C’è un viaggio che si compie da un continente all’altro, a bordo di imbarcazioni malconce e maleodoranti in cerca di fortuna, e c’è un peregrinare infinito all’interno della propria anima alla ricerca del senso della vita. “Sabardì che sfidò l’oceano” (2017, Città del Sole edizioni) è il romanzo d’esordio di Paolo Fragomeni, docente, sportivo, rappresentante istituzionale, ma soprattutto animo nobile e sensibile, che mostra una capacità narrativa piacevolmente sorprendente, partendo da un “cuntu”, un racconto di paese tramandato di generazione in generazione, su cui si sviluppa una storia ambientata nella Siderno dell’Ottocento, quella del borgo antico collinare coi suoi costumi, i suoi ritmi dettati dalla natura, le sue gerarchie sociali.
E nella storia di un giovane spiantato che a un certo punto decide di partire “per rabbia e per amore”, s’intersecano a meraviglia altre vicende umane di personaggi che quando vengono descritti, assurgono a protagonisti: il signorotto di paese “don Attilio”, lo “zio Micu” che si ribella alla sua arroganza, la bella e impossibile Annuzza e i suoi fratelli “forgiari” gelosi e violenti, gli amici “americani” Rocco e Teresa e gli sgangherati gangster d’oltreoceano che offrivano “protezione” ai connazionali immigrati.
La storia di Sabardì è comune alla sua generazione, ma viene narrata meravigliosamente tanto da catturare il lettore fin dalle prime pagine.
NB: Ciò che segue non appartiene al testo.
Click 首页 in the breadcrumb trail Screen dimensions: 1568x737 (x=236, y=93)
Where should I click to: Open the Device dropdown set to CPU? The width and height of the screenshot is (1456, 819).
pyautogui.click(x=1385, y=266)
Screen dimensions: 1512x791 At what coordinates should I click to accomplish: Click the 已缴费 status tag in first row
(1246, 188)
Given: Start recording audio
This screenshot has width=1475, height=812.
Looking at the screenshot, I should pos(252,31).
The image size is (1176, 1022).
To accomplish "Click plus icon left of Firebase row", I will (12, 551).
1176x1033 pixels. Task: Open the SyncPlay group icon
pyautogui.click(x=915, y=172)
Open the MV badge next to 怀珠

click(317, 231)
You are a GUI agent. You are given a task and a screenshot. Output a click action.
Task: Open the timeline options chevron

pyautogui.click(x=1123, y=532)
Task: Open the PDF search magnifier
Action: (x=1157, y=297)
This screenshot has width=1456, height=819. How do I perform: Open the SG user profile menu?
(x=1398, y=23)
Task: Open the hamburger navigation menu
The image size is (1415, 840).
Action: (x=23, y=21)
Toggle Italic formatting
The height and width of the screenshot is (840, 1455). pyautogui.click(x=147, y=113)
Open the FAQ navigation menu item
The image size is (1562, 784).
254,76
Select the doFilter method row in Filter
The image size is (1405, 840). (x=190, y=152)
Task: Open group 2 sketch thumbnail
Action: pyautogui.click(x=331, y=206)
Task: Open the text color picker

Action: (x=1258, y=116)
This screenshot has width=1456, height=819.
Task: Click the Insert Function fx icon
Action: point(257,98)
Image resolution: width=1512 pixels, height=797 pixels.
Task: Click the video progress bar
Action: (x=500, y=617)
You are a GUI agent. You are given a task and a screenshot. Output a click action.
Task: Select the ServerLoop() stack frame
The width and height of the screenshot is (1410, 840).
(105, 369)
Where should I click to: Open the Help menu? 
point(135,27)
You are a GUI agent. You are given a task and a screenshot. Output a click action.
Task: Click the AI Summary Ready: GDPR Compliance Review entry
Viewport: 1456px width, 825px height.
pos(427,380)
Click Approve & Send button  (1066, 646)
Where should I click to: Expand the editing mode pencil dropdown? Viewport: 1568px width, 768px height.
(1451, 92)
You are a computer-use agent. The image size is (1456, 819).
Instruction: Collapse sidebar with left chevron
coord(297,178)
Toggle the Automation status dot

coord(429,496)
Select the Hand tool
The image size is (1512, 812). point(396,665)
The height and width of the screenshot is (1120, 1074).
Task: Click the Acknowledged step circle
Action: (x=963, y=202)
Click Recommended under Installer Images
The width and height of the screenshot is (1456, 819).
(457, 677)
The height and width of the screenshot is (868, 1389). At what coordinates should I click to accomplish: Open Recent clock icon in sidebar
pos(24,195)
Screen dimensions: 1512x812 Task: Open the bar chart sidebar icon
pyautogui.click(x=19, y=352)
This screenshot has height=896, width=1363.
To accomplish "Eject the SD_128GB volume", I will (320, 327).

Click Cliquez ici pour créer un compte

Animo romantico, Paolo Fragomeni appare come una sorta di Carmine Abate della Calabria meridionale, col suo amore viscerale per la natura, per le tradizioni contadine e il lessico ad esse correlato, per quelle colline dalle quali anche lui, come il Sabardì più adulto e riflessivo, ammira l’alba da una posizione privilegiata, proprio sopra quel mare dal quale ogni mattina si eleva la sfera luminosa del sole e da cui partirono le barche verso quella Napoli capitale di uno stato reso unitario da una fusione a temperature roventi giocata sul sangue dei meridionali, specie quelli più poveri e indifesi.
Nella vicenda umana e personale di Sabardì c’è il moto di orgoglio (più che di ribellione) di un diseredato come tanti dell’epoca, che trova la sua America, ma per ritrovare il senso della vita ha bisogno, a un certo punto, di tornare al suo paese d’origine sulla scia dei ricordi e delle illusioni del tempo che fu.
Leggere Sabardì aiuta a comprendere meglio le nostre origini e le generazioni passate, a riflettere sulla nostra essenza e sul perché certe tradizioni continuino a tramandarsi.
E a capire, qualora ce ne fosse bisogno, che viviamo solo di “luci nel buio di case intraviste da un treno”, come canta il Guccini di “Incontro”, ovvero di attimi, di momenti speciali che si stagliano sul tappeto dell’esistenza biologica e la fanno diventare vita.